» INSTRUCTIONS TO FOLLOW
Put the records running from the line that contains "The image size is (1372, 869)." through the line that contains "will tap(48, 545).", both included, into a numbered list, omitting any blank lines.

........

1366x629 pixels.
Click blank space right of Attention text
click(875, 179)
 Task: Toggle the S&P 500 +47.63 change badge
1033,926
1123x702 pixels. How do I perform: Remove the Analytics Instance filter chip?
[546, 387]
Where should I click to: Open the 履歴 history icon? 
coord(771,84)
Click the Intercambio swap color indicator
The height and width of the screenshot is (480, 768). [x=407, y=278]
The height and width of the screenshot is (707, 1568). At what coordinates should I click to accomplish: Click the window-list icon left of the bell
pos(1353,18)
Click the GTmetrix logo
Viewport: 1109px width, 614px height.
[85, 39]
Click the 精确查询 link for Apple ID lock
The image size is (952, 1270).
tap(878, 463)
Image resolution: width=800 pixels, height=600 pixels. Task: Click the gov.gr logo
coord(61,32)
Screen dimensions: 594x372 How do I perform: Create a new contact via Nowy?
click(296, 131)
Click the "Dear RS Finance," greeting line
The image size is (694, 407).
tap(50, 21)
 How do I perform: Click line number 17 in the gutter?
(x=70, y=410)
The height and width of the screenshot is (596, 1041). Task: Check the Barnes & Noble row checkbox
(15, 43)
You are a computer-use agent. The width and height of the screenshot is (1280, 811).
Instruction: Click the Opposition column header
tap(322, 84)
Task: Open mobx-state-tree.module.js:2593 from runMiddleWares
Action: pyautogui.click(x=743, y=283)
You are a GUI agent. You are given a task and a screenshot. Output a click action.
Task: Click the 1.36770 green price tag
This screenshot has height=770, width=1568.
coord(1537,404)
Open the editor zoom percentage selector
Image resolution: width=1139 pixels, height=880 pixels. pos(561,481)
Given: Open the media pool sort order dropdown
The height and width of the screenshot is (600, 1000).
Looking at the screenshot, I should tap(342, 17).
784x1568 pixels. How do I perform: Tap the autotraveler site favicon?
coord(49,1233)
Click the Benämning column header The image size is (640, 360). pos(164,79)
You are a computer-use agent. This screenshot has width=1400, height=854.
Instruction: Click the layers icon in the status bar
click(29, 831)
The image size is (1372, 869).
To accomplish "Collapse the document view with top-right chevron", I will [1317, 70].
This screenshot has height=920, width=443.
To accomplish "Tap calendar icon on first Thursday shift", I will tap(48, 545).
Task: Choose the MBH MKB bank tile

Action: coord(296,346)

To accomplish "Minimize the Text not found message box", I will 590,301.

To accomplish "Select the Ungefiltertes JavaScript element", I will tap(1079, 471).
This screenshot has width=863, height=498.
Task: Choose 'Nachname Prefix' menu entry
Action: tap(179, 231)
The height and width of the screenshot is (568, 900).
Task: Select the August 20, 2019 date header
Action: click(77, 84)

........

» FULL ANSWER
1. The image size is (1372, 869).
2. To accomplish "Collapse the document view with top-right chevron", I will [1317, 70].
3. This screenshot has height=920, width=443.
4. To accomplish "Tap calendar icon on first Thursday shift", I will tap(48, 545).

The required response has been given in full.